▸ ACTION ITEM
Copy each line below in which the string "Besuchen" appears.

Stored data entries
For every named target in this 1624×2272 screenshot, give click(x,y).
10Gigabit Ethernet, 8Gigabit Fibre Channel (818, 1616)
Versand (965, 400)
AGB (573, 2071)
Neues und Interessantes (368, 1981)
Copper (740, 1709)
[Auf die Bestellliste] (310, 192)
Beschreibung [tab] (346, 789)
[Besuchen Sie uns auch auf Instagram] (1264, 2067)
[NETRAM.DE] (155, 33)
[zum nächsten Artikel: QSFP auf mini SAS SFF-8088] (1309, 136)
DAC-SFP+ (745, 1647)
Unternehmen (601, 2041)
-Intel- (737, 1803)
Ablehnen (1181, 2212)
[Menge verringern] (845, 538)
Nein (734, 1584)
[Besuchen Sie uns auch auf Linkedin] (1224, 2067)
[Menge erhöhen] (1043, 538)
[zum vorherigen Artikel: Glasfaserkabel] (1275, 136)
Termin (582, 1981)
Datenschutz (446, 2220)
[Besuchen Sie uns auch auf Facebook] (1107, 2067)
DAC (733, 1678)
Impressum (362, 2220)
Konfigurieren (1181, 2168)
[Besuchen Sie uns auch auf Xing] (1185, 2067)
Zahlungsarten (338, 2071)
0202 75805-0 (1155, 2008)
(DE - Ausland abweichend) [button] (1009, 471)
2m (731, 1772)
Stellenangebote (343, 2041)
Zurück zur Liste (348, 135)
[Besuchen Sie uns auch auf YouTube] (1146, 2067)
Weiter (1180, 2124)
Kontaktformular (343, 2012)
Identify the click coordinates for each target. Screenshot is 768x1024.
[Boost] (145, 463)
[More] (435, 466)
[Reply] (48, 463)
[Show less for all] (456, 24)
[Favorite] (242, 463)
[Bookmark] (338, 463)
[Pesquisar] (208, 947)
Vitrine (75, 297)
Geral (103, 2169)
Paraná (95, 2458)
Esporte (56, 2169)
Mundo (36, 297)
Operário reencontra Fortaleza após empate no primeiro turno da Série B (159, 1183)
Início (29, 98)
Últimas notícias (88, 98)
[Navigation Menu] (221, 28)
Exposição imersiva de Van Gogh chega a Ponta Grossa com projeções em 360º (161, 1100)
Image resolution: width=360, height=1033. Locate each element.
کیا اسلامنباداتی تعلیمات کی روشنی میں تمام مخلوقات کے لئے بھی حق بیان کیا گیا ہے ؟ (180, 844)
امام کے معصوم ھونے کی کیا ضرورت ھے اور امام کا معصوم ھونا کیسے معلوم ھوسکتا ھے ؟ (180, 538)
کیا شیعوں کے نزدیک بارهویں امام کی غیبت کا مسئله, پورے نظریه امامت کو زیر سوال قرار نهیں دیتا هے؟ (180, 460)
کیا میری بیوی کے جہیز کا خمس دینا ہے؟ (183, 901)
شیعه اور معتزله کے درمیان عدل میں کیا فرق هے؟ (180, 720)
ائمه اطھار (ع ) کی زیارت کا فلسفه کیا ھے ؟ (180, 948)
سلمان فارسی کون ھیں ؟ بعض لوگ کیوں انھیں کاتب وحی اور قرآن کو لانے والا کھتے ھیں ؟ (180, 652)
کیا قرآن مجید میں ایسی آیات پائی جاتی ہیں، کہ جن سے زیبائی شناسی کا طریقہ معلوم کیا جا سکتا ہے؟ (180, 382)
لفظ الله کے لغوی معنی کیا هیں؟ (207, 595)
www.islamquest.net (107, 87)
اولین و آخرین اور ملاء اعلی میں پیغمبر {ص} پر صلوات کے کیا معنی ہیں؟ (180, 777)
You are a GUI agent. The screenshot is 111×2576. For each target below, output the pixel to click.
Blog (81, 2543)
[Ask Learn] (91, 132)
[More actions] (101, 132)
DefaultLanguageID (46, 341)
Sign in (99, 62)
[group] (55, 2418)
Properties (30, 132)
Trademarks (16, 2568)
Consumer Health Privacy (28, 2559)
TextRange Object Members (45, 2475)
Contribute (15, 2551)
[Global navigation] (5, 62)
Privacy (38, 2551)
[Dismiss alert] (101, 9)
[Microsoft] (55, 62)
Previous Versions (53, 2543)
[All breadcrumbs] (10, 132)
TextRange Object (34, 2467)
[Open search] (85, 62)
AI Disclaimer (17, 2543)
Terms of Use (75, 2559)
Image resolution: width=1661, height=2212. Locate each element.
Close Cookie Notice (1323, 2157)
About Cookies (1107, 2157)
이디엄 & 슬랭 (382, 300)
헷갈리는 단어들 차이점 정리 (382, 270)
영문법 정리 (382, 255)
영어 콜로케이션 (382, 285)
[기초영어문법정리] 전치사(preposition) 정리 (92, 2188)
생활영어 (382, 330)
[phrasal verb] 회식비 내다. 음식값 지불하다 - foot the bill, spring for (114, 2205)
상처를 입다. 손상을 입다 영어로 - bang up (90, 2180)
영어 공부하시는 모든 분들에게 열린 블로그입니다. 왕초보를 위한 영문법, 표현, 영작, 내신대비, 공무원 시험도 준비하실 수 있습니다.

▸ TASK ANSWER
[Besuchen Sie uns auch auf Instagram] (1264, 2067)
[Besuchen Sie uns auch auf Linkedin] (1224, 2067)
[Besuchen Sie uns auch auf Facebook] (1107, 2067)
[Besuchen Sie uns auch auf Xing] (1185, 2067)
[Besuchen Sie uns auch auf YouTube] (1146, 2067)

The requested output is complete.